3 Ways Financial Advisors Grow Their Practice
Mar 15, 2026
One of the biggest lessons I learned during my career as a financial advisor is this:
Your practice will never grow inside your comfort zone.
When I first entered the financial services industry, like many advisors, I focused on the basics—gather assets, serve clients well, and build relationships. Over time my firm grew, but the real breakthroughs in my career didn’t happen when things were comfortable.
They happened when I was forced to learn something new.
Sometimes that meant adopting new technology. Sometimes it meant learning entirely new investment strategies. Other times it meant stepping into leadership roles that required skills I didn’t yet have.
Looking back, every major leap forward in my business came from leaning into discomfort instead of avoiding it.
Today’s advisors are operating in a rapidly changing environment. Markets move faster. Clients expect more transparency and leadership. Artificial intelligence is reshaping how businesses operate.
Simply accepting change is no longer enough.
The advisors who thrive are the ones who seek out challenges intentionally.
Here are three areas where stepping outside your comfort zone can dramatically grow your practice.
1. Stop Doing Everything Yourself
Early in my career, I believed the best way to ensure quality was to control everything.
Many advisors fall into this trap.
You build the relationships.
You manage the clients.
You handle the investments.
You run the business.
But eventually you discover something important:
Doing everything yourself limits your ability to grow.
At some point I had to learn that building a successful firm meant trusting other people. Delegating responsibility and building a team wasn’t easy at first, but it was necessary.

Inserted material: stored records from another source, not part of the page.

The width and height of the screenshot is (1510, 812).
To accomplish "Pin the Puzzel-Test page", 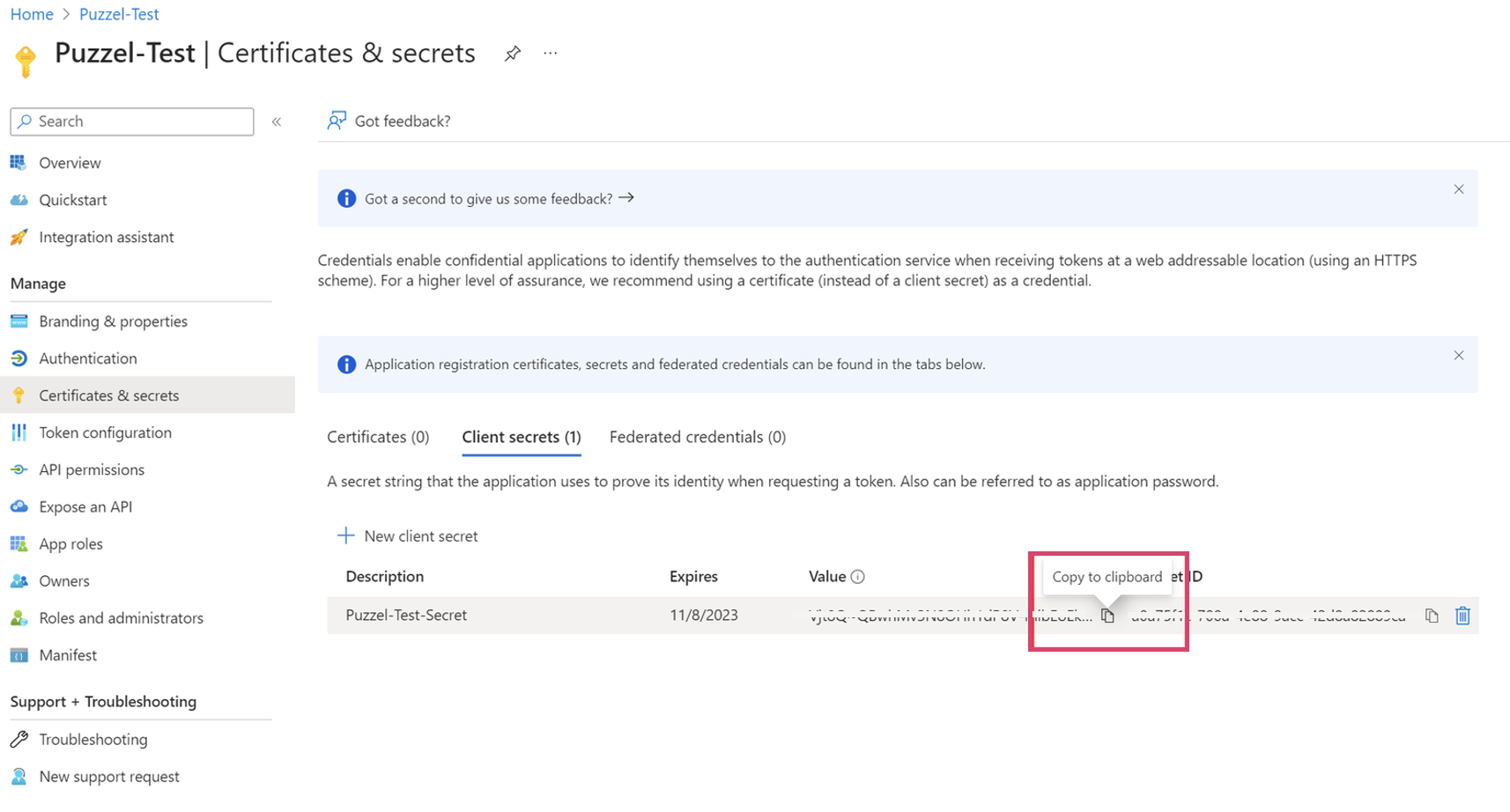I will [x=512, y=54].
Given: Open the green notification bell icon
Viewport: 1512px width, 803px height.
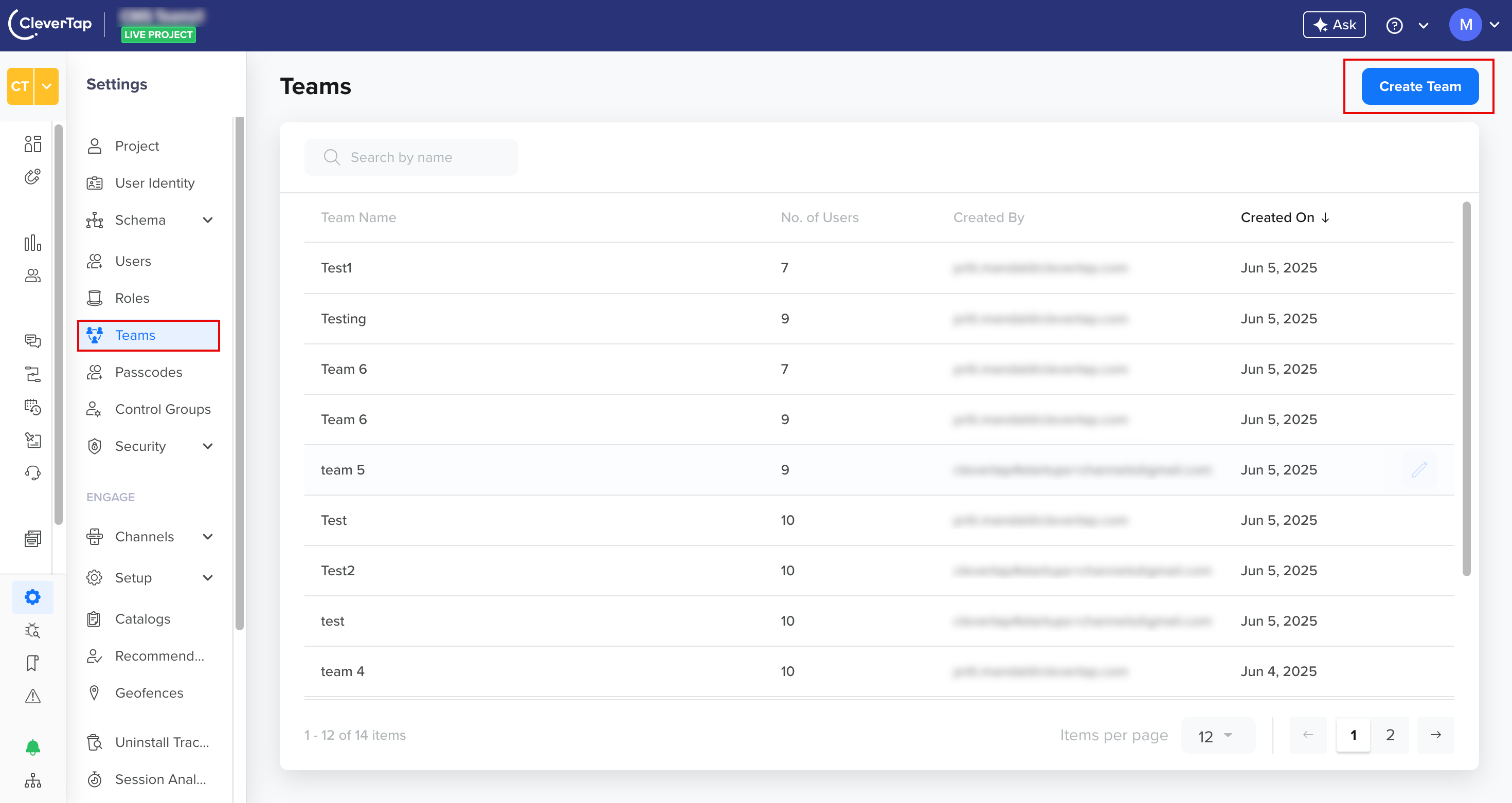Looking at the screenshot, I should click(33, 746).
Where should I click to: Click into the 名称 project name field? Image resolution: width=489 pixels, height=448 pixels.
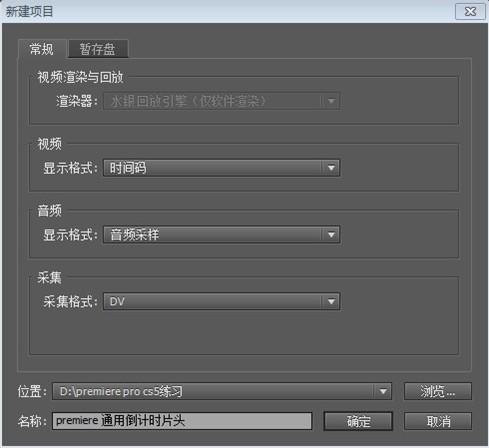[182, 421]
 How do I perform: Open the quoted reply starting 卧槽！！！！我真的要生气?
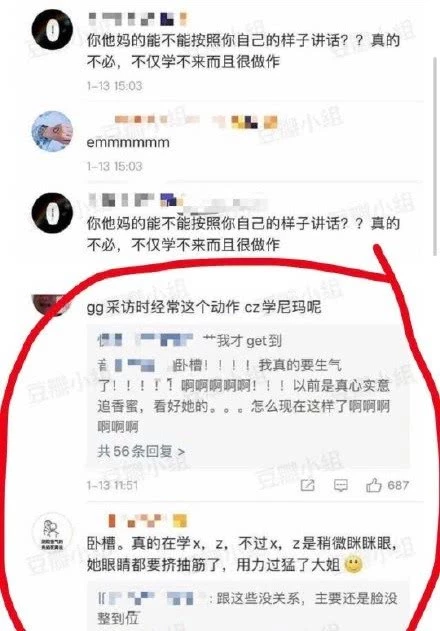244,396
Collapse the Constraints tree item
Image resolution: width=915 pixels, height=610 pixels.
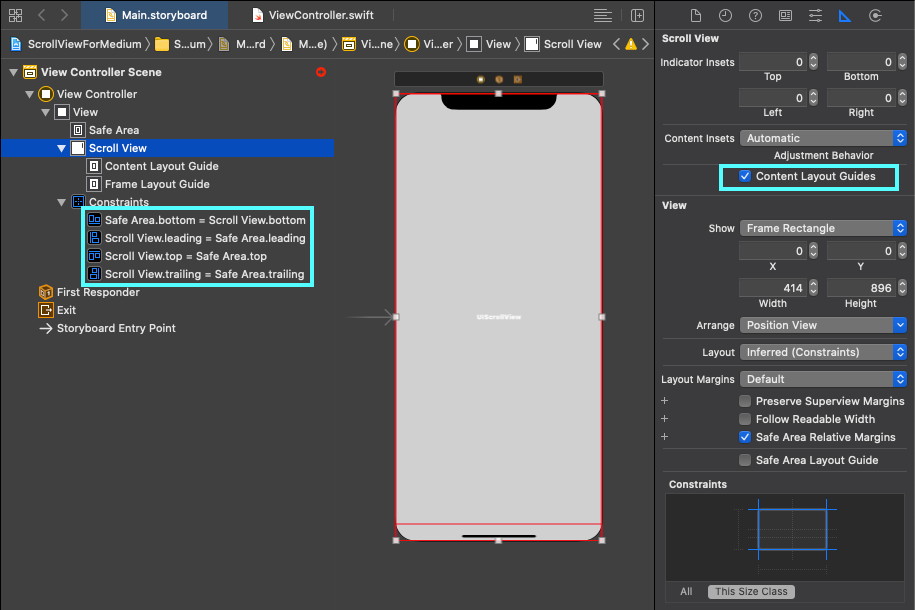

When advisors embrace team structures, several things happen:
• The practice becomes scalable
• Client service improves
• The firm becomes more sustainable long term
Across the industry, team-based advisory practices consistently outperform solo advisors in asset growth and client retention.
But more importantly, teams allow advisors to focus on what matters most—leading clients through important financial decisions.
2. Embrace Technology Instead of Resisting It
Every generation of advisors faces a technological shift.
Years ago it was computers.
Then it was online trading platforms.
Now it’s artificial intelligence.
Today AI can help advisors:
• Organize information
• Analyze data faster
• Produce client-ready communication
• Eliminate repetitive tasks
At first, learning new technology can feel intimidating. But then you realize something important:
Everyone is learning at the same time.
The firms that thrive aren’t the ones that resist change—they’re the ones that experiment.
History gives us plenty of examples.
Blockbuster stayed comfortable with their existing business model.
Netflix reinvented itself.
The same principle applies to advisory firms today.
The advisors who learn to leverage technology will expand their capabilities dramatically.
The ones who ignore it risk becoming irrelevant.
3. Expand Your Knowledge Beyond Traditional Investments
Clients today are more educated than ever.
High-net-worth investors are asking questions about:
• Alternative investments
• Digital assets
• New trading strategies
• Portfolio protection techniques
Advisors who stay inside the traditional investment playbook risk falling behind.
Stepping outside your comfort zone might mean:
• Studying new asset classes
• Working with specialists
• Learning new portfolio strategies
• Developing deeper market insight
When advisors demonstrate that they are continually learning and evolving, something powerful happens:
Clients trust them more.
They begin to see their advisor not just as a product provider—but as a true strategic partner.
The Real Growth Happens Outside the Comfort Zone
Growth in this industry rarely happens by doing what you've always done.
It happens when you stretch yourself.
When you build a team.
When you adopt new technology.
When you learn new investment approaches.
My advice to advisors is simple:
Identify one area that makes you uncomfortable—and lean into it.
That one decision could change the trajectory of your business.
Because the advisors who grow the most are the ones who refuse to stay comfortable.